If you have already remarried, that is, you have married before an order of annulment was actually made by the court, your new marriage may have appeared invalid and bigamous. However, once the annulment order is granted, your new marriage is validated, as your first marriage has now been declared invalid.
If your marriage is annulled, it also means that you lose the rights that you had as a married person. Therefore:
- The home that you shared with your former partner is not a family home. If your former partner is the legal owner of the house, they can sell or lease it without you agreeing to it.
- Under the Succession Act 1965, when a married person dies, their spouse is legally entitled to a share of their estate whether or not they have left a will. As your marriage never happened, you do not have any succession rights as a spouse if your former partner dies.
- Once your marriage has been annulled, you do not have a right to apply as a spouse or former spouse to the court to order your former partner to pay maintenance to support you. However, if there were children born during the annulled marriage, you may apply to the court to order your former partner to pay maintenance.
- If your marriage is annulled, it will also have consequences for your children. However, the Status of Children Act 1987 protects the legal rights of children whose parents are not married to each other. Under the Succession Act 1965, if you die and do not provide for your child adequately in your will, that child may apply to the court for a share of your estate. If you die without a will, your children have an automatic right to a share in your estate. These rights apply equally to children born outside of marriage and children born within marriage, so an annulment of your marriage will not affect your children's succession rights.

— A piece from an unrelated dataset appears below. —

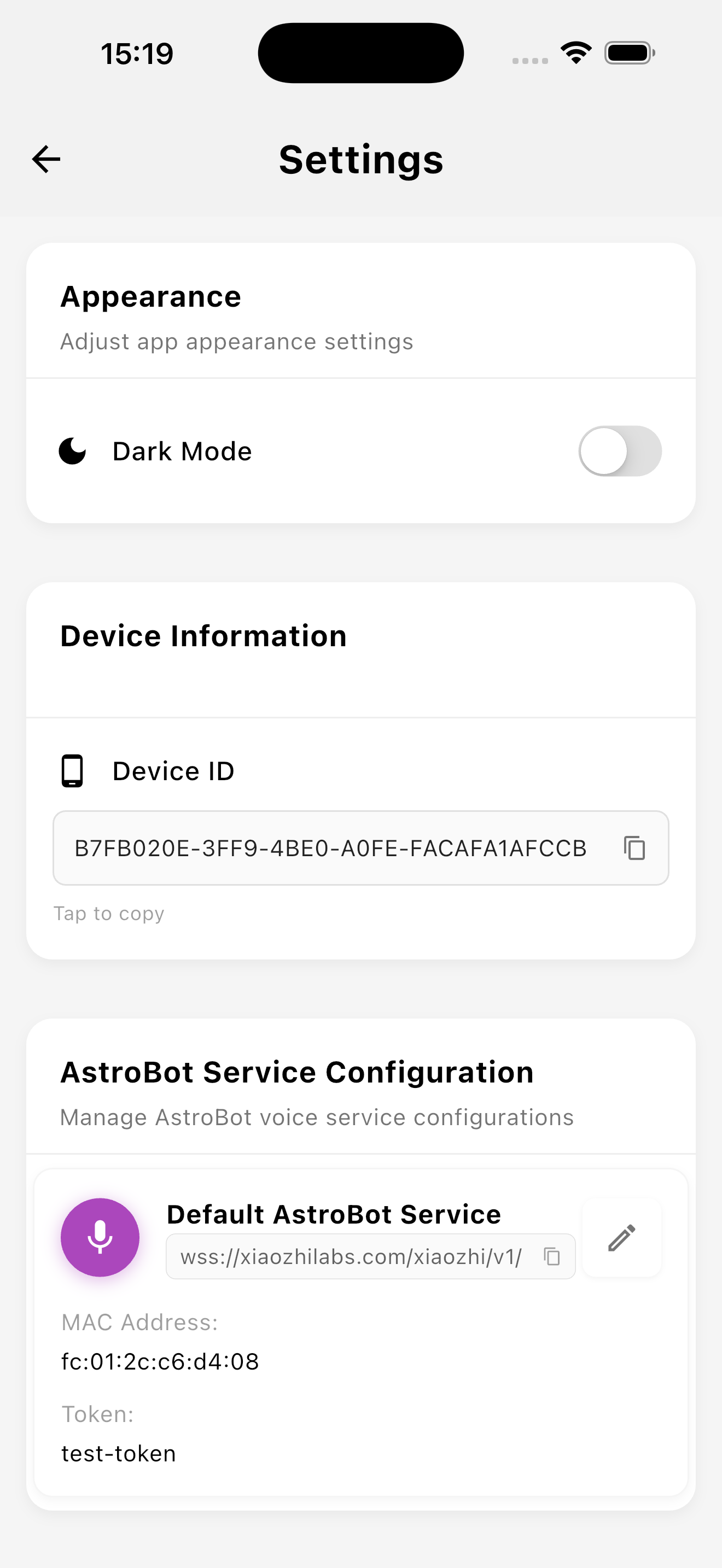Click the Wi-Fi status icon
Viewport: 722px width, 1568px height.
[x=576, y=53]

- The right of a father to be a guardian of his child may be affected by an annulment of marriage. Normally, when a child is born to married parents, both parents are the joint guardians of the child. The father will continue to be regarded as a joint guardian in a nullity:
- if it is a voidable marriage, where the decree of nullity is granted:
- after the birth of the child or
- 10 months before the birth of the child
- if it is a voidable marriage, where the decree of nullity is granted:
- A court can also make orders in relation to the unfitness (or unsuitability) of one the former partners to have custody in respect of any dependent child.
You can apply to the court to determine any question relating to ownership or possession of property or assets following a decree of nullity. The court can then make orders to divide or sell disputed property or assets.
A church annulment has no legal standing. If you remarry within a church, the law will not recognise your new marriage unless a decree (order) of divorce or an order of nullity was granted in respect of your legal marriage.
Further information on nullity and the forms used to apply is available on the Courts Service website.
Legal advice and representation is always advisable. You and your spouse should not use the same solicitor.
FLAC (Free Legal Advice Centres) is an independent, voluntary organisation that operates a network of legal advice clinics throughout the country. These clinics are confidential, free of charge and open to all. Contact your nearest Citizens Information Centre for information on FLAC services in your area. FLAC also runs an information and referral line during office hours for basic legal information.
If you choose to hire a private solicitor, you should be aware that there is no fixed rate of charges for legal fees. You are advised to obtain some quotes before deciding on a legal firm. Contact information for solicitors throughout Ireland is available on the Law Society website.